Byers bezeichnet diese Taktik als «Greenwashing», eine Praxis, die es einem Unternehmen ermöglicht, umweltbewusster zu wirken, als sie es tatsächlich sind. „Dies könnte ein Beispiel für das kostengünstige «Greenwashing» sein, bei dem sich ein Unternehmen als umweltbewusst erweisen kann, ohne tatsächlich etwas zu opfern“, erklärt er.
Werden andere Unternehmen folgen?
Als CMA CGM im August seine Entscheidung als erster großer Betreiber bekannt gab, dass sie sich aus der Arktis zurückziehen, fragten sich Experten, ob andere Unternehmen diesem Weg folgen würden. Maersk gibt an, dass sie „alles daransetzt, die negativen Auswirkungen auf die Umwelt so gering wie möglich zu halten“, und verwies auch auf seine Bemühungen, bis 2050 CO²-neutral zu werden. Das Unternehmen fügte hinzu, dass „die Nordost-Passage im Vergleich zur bestehenden Ost-West-Routen derzeit kommerziell noch nicht lebensfähig sei.“
Umweltaktivisten sehen diese neueste Entwicklung auch als einen Schritt in die richtige Richtung. „Es zeichnet sich eindeutig ab, dass die Risiken eines Auslaufens von Schweröl oder die Auswirkungen eines Anstiegs der Rußemissionen in der Arktis inakzeptabel sind“, sagt Dr. Sian Prior, Leitender Berater der Clean Arctic Alliance, einer Interessenvertretung «Gruppe für das Verbot von Schweröl in der Arktis».

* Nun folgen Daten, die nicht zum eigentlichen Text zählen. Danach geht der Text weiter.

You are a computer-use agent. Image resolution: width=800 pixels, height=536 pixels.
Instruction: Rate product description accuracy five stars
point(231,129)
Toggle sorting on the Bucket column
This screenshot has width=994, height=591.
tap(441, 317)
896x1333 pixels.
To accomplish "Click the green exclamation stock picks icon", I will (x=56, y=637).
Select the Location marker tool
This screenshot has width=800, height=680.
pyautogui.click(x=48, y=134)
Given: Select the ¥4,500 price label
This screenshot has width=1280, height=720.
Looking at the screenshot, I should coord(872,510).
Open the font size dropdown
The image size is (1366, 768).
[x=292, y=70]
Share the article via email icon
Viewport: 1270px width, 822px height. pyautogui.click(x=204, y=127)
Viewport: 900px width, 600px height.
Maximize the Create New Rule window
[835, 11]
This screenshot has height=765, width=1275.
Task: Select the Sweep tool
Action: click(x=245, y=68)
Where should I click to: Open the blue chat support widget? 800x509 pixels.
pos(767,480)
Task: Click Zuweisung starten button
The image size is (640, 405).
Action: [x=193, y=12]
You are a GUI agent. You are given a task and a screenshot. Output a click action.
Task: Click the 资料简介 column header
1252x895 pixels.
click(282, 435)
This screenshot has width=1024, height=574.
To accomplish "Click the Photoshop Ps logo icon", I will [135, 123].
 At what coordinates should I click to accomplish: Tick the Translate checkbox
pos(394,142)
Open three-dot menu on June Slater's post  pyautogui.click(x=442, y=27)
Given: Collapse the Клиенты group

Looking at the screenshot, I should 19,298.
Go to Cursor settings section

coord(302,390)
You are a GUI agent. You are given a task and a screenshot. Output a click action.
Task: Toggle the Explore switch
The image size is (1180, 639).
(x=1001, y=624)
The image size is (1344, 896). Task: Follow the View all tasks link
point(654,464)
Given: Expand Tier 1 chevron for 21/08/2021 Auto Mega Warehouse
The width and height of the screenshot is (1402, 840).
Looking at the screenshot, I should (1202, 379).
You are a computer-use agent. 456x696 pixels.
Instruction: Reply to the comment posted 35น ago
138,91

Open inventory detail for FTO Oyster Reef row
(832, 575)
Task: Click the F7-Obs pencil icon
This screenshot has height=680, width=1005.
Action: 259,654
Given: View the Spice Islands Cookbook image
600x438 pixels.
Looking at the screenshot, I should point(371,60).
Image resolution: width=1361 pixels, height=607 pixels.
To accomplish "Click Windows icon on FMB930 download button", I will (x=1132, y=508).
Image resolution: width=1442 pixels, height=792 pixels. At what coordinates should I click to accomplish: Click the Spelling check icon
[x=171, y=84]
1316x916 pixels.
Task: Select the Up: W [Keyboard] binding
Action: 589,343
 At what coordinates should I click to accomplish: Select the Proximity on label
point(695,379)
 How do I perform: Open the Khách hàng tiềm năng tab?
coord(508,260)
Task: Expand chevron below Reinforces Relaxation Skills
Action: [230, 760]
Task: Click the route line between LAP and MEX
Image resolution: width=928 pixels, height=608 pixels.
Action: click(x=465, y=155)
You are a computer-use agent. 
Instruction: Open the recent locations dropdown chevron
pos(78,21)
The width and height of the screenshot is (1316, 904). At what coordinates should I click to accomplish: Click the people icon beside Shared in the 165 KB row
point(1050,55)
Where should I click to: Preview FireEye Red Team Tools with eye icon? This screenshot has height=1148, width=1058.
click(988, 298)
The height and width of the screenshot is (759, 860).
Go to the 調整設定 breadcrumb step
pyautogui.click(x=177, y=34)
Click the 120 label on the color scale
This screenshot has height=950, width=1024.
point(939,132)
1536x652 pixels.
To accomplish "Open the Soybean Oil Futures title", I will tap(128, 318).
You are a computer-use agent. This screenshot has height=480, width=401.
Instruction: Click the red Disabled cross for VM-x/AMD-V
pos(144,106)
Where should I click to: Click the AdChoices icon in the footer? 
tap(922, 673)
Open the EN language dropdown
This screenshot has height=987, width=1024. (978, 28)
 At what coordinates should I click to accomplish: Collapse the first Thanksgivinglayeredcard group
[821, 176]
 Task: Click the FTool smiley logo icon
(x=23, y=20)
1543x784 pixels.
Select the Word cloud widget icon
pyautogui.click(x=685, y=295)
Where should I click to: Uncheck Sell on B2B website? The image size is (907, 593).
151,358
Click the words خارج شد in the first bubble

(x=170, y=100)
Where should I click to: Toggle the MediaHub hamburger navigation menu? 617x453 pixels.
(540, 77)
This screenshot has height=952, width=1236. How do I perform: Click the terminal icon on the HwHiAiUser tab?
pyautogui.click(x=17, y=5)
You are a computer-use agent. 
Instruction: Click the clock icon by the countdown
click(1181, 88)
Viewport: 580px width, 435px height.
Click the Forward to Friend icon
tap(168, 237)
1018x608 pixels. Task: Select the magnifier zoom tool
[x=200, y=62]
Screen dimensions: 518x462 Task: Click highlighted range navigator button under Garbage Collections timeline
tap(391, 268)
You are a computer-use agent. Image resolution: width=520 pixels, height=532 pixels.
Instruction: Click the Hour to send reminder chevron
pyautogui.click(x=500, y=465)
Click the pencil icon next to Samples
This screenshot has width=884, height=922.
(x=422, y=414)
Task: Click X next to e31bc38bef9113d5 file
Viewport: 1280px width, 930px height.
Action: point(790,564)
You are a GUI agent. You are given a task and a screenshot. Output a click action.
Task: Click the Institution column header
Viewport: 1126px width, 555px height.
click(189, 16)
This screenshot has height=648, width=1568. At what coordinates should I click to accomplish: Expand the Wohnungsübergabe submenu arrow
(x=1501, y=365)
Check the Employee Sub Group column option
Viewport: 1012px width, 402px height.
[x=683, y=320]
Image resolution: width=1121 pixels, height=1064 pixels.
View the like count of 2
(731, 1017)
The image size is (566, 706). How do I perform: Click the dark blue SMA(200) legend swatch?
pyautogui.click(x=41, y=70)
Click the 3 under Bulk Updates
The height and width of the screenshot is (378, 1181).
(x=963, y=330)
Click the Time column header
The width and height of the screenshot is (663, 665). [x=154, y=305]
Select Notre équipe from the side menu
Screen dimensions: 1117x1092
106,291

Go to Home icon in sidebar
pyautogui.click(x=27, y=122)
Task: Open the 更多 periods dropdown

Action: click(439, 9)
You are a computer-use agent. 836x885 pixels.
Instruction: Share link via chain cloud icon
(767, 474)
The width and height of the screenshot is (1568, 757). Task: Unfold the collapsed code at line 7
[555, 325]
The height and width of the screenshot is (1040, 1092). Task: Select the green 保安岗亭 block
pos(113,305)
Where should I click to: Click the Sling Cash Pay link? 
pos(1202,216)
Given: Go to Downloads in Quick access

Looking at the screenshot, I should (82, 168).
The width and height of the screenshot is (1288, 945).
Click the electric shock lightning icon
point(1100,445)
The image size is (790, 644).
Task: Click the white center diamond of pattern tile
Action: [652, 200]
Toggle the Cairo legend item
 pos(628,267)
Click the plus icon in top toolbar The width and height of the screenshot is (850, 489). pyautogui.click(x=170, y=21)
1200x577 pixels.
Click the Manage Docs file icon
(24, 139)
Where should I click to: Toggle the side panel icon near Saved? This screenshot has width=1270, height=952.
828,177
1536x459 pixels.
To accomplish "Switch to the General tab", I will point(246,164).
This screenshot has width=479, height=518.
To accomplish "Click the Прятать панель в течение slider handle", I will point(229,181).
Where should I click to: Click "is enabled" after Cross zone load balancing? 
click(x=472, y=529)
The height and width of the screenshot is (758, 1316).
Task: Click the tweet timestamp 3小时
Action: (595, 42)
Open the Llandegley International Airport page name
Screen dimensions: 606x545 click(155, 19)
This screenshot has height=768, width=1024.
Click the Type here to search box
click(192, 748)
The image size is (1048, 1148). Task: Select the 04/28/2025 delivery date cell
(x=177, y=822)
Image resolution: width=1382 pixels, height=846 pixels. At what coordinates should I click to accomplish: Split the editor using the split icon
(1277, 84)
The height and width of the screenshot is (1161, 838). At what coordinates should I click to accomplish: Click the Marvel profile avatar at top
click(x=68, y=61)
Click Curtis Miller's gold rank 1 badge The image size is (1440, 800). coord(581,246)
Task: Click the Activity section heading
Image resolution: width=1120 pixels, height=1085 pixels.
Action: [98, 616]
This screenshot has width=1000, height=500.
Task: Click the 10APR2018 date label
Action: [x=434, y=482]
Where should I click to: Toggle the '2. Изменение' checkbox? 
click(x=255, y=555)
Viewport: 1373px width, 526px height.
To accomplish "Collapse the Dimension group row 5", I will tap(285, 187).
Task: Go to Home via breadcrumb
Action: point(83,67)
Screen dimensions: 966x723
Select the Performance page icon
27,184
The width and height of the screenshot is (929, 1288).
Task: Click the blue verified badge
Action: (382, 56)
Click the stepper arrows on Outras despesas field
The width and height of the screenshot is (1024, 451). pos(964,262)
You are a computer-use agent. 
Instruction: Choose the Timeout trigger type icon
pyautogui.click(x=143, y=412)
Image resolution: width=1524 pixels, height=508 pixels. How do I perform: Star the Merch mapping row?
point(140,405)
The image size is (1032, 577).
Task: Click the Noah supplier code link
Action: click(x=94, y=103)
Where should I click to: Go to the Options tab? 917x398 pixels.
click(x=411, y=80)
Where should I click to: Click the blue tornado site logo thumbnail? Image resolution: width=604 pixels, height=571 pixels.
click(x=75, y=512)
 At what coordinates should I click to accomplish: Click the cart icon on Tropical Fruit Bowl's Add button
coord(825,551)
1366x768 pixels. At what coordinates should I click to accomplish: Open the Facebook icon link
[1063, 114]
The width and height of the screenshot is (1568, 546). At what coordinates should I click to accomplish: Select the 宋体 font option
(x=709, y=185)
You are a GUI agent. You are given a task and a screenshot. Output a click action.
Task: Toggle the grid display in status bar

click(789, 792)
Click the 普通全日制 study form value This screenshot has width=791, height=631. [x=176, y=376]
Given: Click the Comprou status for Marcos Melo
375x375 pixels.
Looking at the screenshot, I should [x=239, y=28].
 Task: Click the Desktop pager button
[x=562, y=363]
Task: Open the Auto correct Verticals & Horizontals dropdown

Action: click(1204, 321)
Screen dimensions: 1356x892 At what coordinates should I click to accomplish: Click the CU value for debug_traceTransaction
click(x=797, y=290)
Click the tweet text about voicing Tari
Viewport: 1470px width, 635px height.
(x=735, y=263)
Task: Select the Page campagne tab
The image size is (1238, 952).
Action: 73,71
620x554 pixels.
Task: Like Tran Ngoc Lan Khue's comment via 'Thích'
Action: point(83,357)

Es ist zwar schwer vorauszusagen, ob diese jüngsten Ankündigungen einen Trend für andere Unternehmen auslösen werden. Die Organisation betont jedoch, dass die Entscheidung von MSC “ eine klare Botschaft an die Schifffahrtsbranche „über die Bedeutung umweltbewusster Entscheidungen, einschliesslich der Entscheidung, die Arktis nicht als Seeweg zu verwenden, aussendet.